As they proceeded, he heard the sound once again. It seemed to come from ahead, a drawn-out, echoing noise that reverberated back and forth through the endless caverns, impossible to identify. A scream? A shotgun blast? The one thing Weeks felt sure of was that, whatever the sound might be, Pendergast was going to head directly for it.
He swallowed his protest and followed.
They moved through a narrow warren of passages whose low ceilings were covered with glistening crystals. Weeks scraped his head against the needle-sharp crystals, cursed, and ducked lower: this wasn’t the way he’d come with the dogs. Pendergast’s light moved back and forth, exposing nests of cave pearls clustered together in chalky pools. The sounds had finally died away, leaving only the faint plash of their own steps.
Then Pendergast halted suddenly, his light shining steadily on something. Weeks looked. At first he couldn’t make out exactly what it was: an arrangement of objects on a shelf of flat stone, clustered around some larger central object. It looked like a shrine of some kind. Weeks leaned closer. Then his eyes widened with shock and he stepped back. It was an old teddy bear, furred with mold. The bear was arranged as if it were praying: hands clasped before it, one beady black eye staring out from creeping tendrils of fungus.
“What the
Pendergast’s light shifted to what the bear had been praying to. In the yellow glow of the flashlight, it was little more than a mound of silky mold. Weeks watched as Pendergast bent over and, with a gold pen, carefully pulled away the mold, exposing a tiny skeleton underneath.
“What?”
“A rare species of blind cave frog. You will note the bones were broken peri-mortem. This frog was crushed to death in somebody’s fist.”
Weeks swallowed. “Look,” he ventured one last time, “it’s insane to keep going deeper into the cave like this. We should be getting out of here, getting help.”

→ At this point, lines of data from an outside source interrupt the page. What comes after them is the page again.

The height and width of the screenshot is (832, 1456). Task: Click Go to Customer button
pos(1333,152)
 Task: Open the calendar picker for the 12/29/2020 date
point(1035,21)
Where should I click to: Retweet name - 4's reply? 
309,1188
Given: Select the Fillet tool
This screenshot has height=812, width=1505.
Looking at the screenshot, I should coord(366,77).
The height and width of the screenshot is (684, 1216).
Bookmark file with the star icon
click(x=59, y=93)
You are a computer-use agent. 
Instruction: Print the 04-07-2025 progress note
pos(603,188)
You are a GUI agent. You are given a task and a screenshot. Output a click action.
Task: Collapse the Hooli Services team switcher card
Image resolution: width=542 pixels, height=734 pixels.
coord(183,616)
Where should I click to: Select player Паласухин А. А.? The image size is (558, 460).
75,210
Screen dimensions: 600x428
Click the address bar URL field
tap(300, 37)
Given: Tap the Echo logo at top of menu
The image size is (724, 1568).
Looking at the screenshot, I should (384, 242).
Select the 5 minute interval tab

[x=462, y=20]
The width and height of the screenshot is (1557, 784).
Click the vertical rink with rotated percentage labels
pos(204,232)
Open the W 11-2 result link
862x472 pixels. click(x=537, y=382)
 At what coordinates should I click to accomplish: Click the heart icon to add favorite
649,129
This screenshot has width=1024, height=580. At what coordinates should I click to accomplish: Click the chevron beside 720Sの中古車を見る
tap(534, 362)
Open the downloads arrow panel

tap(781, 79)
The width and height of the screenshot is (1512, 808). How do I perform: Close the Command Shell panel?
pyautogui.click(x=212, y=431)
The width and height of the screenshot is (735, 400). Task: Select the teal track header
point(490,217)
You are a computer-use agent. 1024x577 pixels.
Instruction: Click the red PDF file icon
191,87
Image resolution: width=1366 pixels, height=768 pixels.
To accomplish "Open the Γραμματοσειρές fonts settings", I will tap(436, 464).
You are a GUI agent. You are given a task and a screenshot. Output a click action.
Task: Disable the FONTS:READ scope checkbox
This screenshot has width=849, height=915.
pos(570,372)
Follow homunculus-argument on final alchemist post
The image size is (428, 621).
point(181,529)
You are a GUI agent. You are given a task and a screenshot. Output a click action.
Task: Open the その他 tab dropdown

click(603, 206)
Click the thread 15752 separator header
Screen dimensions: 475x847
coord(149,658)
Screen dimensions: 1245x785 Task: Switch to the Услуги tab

But Pendergast had returned his attention to the objects around the teddy bear. With care he exposed more small skeletons and partially decomposed insect bodies. Then he went back to the teddy bear, picked it up, brushed off the mold, and examined it carefully.
Weeks looked around nervously. “Come on, come
He shut up as the FBI agent turned toward him. Pendergast’s pale eyes were distant, focusing on some inner thought.
“What is it?” Weeks breathed. “What does it mean?”
Pendergast returned the bear to its place and said merely, “Let us go.”
The FBI agent was moving faster now, stopping only infrequently to check the map he was carrying. The sound of water was louder now, and they were now wading almost constantly. The air was so chill and damp that their breath left trails. Weeks tried to keep up, tried to keep his mind off what he’d seen. This was insane, where the hell were they going? When he got back—
Then Pendergast halted suddenly. His light disclosed a body lying on the cave floor. The figure lay on its back, eyes wide open, arms and legs flung wide. The head was strangely elongated, like it had expanded and flattened, and the back of the skull had burst open like an overripe pumpkin. The eyes were bugged out, looking in two different directions. The mouth was wide open—
“What happened?” he managed to say, struggling to hold back the terror.
Pendergast raised his light toward the ceiling. There was a dark hole in the roof of the cavern. Then he let it fall once again to the body. “Can you identify him, Officer?”
“Raskovich. The campus security guy from Kansas State.”
Pendergast nodded and looked back up into the narrow hole overhead. “It would seem Mr. Raskovich had a great fall,” he murmured, almost to himself.
Weeks shut his eyes. “Oh, my God.”
Pendergast motioned him forward. “We must go on.”
But Weeks had had enough. “I’m not going one step more. Just what do you think you’re doing, anyway?” The panic elevated his voice louder and louder. “The dog’s dead, Raskovich is dead. You’ve seen them both. There’s a monster down here. What more do you want?
Pendergast turned back. And Weeks stopped in mid-rant, involuntarily, at the steady, contemptuous gaze of the FBI agent.
After a moment, Weeks averted his eyes. “Anyway, what I’m saying is, we’re wasting our time.” His voice cracked. “What makes you so sure this girl is still alive, anyway?”
As if in answer, he heard a response: faint, distorted, and yet unmistakable. It was the sound of someone crying for help.